2.3.    Appellant klaagt evenzeer terecht dat de rechtbank er aan voorbij is gegaan dat de gevraagde ontheffing niet louter is geweigerd vanwege het ontbreken van de noodzaak daartoe, maar eveneens vanwege het belang bij handhaving van het ter plaatse aanwezige dorpsschoon. Dit belang wordt in het primaire besluit, dat bij de beslissing op bezwaar is gehandhaafd, immers met name genoemd.
2.4.    Voormelde klachten kunnen evenwel niet tot vernietiging van de aangevallen uitspraak leiden. De Afdeling is, gelet op het navolgende, van oordeel dat de rechtbank het beroep terecht gegrond heeft verklaard en de bij haar bestreden besluiten terecht heeft vernietigd.
2.5.    [wederpartij sub 1] en [wederpartij sub 2] klagen in beroep - samengevat weergegeven - dat het college onvoldoende heeft gemotiveerd waarom wordt afgeweken van het advies van de commissie voor de bezwaarschriften, strekkend tot inwilliging van de aanvraag.
2.5.1.    De commissie voor de bezwaarschriften heeft geadviseerd alle bezwaren gegrond te verklaren en alsnog een kapvergunning te verlenen met een daaraan gekoppelde herplantplicht.
2.5.2.    Het staat het college vrij om af te wijken van het advies, maar in een dergelijk geval dient, gelet op het bepaalde in artikel 7:13, zevende lid, van de Awb, deugdelijk te worden gemotiveerd waarom het advies niet wordt gevolgd. Het college heeft niet aan die eis voldaan. Het college heeft zich in de besluiten van 28 februari 2005 op het standpunt gesteld dat het advies van de commissie voor de bezwaarschriften niet past in het consistente beleid dat wordt gevoerd op het gebied van het verlenen van kapontheffingen en dat daarom van dat advies wordt afgeweken. Het college heeft evenwel ten onrechte nagelaten om aan te geven wat dat consistente beleid behelst en waarom dat beleid afwijking van het advies rechtvaardigt. Voorts heeft het college weliswaar gemotiveerd aangegeven waarom, anders dan in het advies wordt vermeld en anders dan [wederpartij sub 1] en [wederpartij sub 2] betogen, geen sprake is van onevenredig grote overlast van de boom, nu van elke boom periodiek blad, bloesem, stuifmeel en/of takjes vallen, en de gestelde overlast van de schaduw is te relativeren door de locatie in de relatief grote tuin van [wederpartij sub 2] en het relatief transparante bladerdek van deze boomsoort, waardoor slechts een deel van het zonlicht gefilterd wordt. Het college heeft evenwel nagelaten om aan te geven, zoals [wederpartij sub 1] en [wederpartij sub 2] terecht betogen, waarom afwijking van het advies gerechtvaardigd is met betrekking tot de aangevoerde bezwaren dat de berk veel water en voedingsstoffen wegneemt van de omringende beplanting en dat de berk ook in de - relatief kleine - tuin van [wederpartij sub 2] veel zonlicht wegneemt. De besluiten van 28 februari 2005 komen derhalve, gelijk de rechtbank heeft overwogen, zij het op andere gronden, wegens strijd met het bepaalde in artikel 7:12, eerste lid, van de Awb voor vernietiging in aanmerking.

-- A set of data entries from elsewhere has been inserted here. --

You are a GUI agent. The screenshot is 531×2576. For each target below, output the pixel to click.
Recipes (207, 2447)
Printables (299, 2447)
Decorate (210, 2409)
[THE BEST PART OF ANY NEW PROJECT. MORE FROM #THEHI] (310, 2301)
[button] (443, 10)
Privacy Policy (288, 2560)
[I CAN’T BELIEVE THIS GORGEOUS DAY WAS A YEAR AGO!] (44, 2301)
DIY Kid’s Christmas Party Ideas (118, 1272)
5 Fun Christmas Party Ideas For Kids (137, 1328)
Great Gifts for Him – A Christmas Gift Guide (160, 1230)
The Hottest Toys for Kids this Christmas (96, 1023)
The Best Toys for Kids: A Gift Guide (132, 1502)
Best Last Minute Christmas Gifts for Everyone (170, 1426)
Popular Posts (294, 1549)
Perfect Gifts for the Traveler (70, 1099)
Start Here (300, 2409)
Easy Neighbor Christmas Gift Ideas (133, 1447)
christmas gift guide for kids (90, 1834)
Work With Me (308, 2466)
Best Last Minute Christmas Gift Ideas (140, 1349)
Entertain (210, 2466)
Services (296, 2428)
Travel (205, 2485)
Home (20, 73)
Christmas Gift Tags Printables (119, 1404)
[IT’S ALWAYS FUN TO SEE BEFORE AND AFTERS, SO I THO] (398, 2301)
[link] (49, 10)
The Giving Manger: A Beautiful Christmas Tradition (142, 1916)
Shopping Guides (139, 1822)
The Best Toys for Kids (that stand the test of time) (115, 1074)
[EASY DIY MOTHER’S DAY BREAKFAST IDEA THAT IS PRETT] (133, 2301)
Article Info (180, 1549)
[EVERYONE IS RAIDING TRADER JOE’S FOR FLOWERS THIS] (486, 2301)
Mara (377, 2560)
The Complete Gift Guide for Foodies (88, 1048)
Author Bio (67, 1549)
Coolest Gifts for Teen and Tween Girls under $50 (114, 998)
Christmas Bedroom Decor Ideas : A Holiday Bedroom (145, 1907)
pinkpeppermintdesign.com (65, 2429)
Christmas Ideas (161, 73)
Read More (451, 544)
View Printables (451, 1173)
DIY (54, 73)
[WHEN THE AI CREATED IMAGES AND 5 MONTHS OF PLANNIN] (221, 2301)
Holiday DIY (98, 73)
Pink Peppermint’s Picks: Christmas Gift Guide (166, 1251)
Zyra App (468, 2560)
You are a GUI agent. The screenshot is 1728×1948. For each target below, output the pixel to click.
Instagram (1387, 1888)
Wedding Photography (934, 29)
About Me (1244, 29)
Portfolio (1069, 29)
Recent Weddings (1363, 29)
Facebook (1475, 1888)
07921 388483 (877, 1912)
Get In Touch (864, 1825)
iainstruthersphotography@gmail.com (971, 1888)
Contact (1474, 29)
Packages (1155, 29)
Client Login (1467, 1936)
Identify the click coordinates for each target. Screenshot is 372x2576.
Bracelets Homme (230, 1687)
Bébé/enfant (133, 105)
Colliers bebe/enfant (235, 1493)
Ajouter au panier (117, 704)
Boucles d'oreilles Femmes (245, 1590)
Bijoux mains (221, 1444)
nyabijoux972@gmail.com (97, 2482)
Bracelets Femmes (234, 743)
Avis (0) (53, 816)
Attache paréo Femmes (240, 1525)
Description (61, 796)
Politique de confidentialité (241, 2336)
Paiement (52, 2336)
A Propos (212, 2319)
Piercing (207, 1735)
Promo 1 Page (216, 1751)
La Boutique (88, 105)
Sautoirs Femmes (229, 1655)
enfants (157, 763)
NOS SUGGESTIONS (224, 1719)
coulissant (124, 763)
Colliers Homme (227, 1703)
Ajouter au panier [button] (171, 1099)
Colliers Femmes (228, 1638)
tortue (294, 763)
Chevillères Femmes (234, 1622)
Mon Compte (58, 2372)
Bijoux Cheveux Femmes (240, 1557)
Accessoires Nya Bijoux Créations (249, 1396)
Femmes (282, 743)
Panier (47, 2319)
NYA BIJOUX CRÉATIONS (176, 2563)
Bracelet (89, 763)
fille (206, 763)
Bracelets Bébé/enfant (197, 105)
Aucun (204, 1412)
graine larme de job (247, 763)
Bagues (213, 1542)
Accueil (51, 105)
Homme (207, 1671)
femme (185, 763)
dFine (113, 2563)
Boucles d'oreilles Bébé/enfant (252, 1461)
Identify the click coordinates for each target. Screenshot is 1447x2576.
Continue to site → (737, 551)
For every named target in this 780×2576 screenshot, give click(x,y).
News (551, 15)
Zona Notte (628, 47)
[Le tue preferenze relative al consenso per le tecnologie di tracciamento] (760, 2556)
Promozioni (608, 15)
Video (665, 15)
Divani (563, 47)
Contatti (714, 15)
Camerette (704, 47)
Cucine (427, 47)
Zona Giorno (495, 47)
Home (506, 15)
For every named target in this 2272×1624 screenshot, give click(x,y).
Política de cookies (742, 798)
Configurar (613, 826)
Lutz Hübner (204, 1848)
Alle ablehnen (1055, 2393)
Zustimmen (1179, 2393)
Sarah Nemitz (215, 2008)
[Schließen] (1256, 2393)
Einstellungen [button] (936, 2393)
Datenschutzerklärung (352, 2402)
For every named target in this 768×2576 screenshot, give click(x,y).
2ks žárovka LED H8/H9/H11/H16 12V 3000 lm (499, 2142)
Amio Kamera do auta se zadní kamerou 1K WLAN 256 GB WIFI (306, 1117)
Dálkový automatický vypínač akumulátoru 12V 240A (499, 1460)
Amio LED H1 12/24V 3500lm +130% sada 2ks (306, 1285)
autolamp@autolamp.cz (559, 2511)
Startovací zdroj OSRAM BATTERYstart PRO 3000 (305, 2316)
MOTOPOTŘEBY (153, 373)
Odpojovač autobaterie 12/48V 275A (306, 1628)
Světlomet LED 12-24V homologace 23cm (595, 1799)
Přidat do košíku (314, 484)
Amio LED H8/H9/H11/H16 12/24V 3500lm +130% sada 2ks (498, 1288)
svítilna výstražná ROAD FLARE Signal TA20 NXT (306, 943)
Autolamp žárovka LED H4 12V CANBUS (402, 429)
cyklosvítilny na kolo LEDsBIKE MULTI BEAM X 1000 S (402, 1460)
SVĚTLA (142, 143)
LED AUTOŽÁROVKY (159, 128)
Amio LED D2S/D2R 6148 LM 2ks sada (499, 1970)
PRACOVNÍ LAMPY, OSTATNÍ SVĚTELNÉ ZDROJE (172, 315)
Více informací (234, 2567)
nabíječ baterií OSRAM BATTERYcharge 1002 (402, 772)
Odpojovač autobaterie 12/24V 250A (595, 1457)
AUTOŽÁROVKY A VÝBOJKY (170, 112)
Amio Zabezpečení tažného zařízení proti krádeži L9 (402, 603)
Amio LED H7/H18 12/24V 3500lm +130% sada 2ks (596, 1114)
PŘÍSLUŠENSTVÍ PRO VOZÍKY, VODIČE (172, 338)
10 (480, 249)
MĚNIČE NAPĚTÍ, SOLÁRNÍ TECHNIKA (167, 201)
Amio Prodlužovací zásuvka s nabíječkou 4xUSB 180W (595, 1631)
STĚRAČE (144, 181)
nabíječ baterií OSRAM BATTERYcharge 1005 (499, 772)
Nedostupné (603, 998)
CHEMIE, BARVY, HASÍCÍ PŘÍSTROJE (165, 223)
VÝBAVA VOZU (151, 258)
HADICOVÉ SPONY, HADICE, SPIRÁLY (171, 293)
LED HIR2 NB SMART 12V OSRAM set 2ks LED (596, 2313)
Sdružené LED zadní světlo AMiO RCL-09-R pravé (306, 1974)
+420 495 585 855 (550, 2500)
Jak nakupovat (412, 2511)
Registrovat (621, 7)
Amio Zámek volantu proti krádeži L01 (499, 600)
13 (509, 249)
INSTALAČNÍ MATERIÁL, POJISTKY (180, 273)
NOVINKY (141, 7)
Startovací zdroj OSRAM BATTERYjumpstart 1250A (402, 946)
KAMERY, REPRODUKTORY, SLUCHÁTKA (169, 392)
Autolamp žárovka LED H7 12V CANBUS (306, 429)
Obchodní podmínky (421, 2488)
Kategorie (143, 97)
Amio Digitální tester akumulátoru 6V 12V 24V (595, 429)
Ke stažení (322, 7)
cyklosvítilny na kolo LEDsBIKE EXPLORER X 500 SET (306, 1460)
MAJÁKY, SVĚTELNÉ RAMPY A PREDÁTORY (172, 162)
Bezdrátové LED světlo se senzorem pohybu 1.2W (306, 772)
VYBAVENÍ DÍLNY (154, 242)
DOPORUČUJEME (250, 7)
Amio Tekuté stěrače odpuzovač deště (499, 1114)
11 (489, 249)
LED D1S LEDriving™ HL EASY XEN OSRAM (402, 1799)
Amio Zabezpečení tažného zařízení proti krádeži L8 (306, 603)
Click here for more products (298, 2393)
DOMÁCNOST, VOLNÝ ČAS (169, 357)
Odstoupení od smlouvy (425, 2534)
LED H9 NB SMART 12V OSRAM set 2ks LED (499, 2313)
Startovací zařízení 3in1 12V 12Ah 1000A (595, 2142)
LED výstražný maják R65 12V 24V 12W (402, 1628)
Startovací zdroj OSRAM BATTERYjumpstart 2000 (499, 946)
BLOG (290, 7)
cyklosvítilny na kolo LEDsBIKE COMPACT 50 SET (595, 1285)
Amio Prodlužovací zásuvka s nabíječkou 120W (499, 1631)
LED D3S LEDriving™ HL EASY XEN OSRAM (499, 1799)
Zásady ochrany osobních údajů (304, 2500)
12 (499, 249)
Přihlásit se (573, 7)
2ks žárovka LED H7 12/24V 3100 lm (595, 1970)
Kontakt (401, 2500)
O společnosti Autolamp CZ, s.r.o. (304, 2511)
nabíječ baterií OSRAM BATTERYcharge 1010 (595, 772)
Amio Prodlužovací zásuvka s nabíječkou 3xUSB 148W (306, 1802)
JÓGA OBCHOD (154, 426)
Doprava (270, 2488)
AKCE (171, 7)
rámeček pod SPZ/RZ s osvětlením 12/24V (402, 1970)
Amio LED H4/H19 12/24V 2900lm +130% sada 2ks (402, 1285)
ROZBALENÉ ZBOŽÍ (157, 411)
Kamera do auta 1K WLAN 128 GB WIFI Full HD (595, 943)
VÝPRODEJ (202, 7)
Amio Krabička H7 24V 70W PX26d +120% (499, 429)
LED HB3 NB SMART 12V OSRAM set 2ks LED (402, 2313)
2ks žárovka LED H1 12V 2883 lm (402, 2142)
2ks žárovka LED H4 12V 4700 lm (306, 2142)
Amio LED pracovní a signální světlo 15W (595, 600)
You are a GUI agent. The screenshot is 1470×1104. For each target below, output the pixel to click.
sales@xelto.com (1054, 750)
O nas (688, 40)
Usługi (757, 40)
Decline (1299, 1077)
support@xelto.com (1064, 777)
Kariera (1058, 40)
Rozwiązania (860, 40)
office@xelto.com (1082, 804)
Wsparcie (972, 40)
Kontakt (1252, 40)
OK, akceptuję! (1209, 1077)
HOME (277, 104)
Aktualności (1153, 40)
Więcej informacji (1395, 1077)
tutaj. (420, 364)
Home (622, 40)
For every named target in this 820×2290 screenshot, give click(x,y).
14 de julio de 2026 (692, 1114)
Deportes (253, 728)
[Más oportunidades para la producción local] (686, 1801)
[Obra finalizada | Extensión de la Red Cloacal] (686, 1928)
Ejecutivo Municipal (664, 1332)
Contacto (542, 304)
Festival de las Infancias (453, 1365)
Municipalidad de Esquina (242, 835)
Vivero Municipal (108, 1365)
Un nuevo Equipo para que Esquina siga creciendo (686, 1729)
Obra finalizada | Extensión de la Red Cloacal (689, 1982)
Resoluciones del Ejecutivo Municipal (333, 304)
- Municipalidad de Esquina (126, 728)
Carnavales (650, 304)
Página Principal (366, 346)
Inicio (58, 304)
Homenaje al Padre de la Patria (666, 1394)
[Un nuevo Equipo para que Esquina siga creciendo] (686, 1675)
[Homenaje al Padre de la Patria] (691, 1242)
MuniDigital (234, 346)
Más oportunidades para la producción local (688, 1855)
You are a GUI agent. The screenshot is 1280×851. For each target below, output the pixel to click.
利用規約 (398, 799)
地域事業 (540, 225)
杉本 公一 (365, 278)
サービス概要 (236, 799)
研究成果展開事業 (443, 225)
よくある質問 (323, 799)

2.6.    Het hoger beroep is in verband met het onder 2.2.2. en 2.3.  overwogene gegrond, maar de aangevallen uitspraak dient, met verbetering van de gronden waarop die berust, te worden bevestigd. Appellant dient opnieuw op de bezwaren te beslissen met inachtneming van deze uitspraak.
2.7.    Voor een proceskostenveroordeling bestaat geen aanleiding.
3.    Beslissing
De Afdeling bestuursrechtspraak van de Raad van State
Recht doende in naam der Koningin:
I.    verklaart het hoger beroep gegrond;
II.    bevestigt de aangevallen uitspraak met verbetering van de gronden waarop deze rust.
Aldus vastgesteld door mr. C.M. Ligtelijn-van Bilderbeek, Voorzitter, en mr. P.A. Offers en mr. K.J.M. Mortelmans, Leden, in tegenwoordigheid van mr. T.E. Larsson-van Reijsen, ambtenaar van Staat.
w.g. Ligtelijn-van Bilderbeek    w.g. Larsson-van Reijsen
Voorzitter    ambtenaar van Staat
Uitgesproken in het openbaar op 26 juli 2006
344.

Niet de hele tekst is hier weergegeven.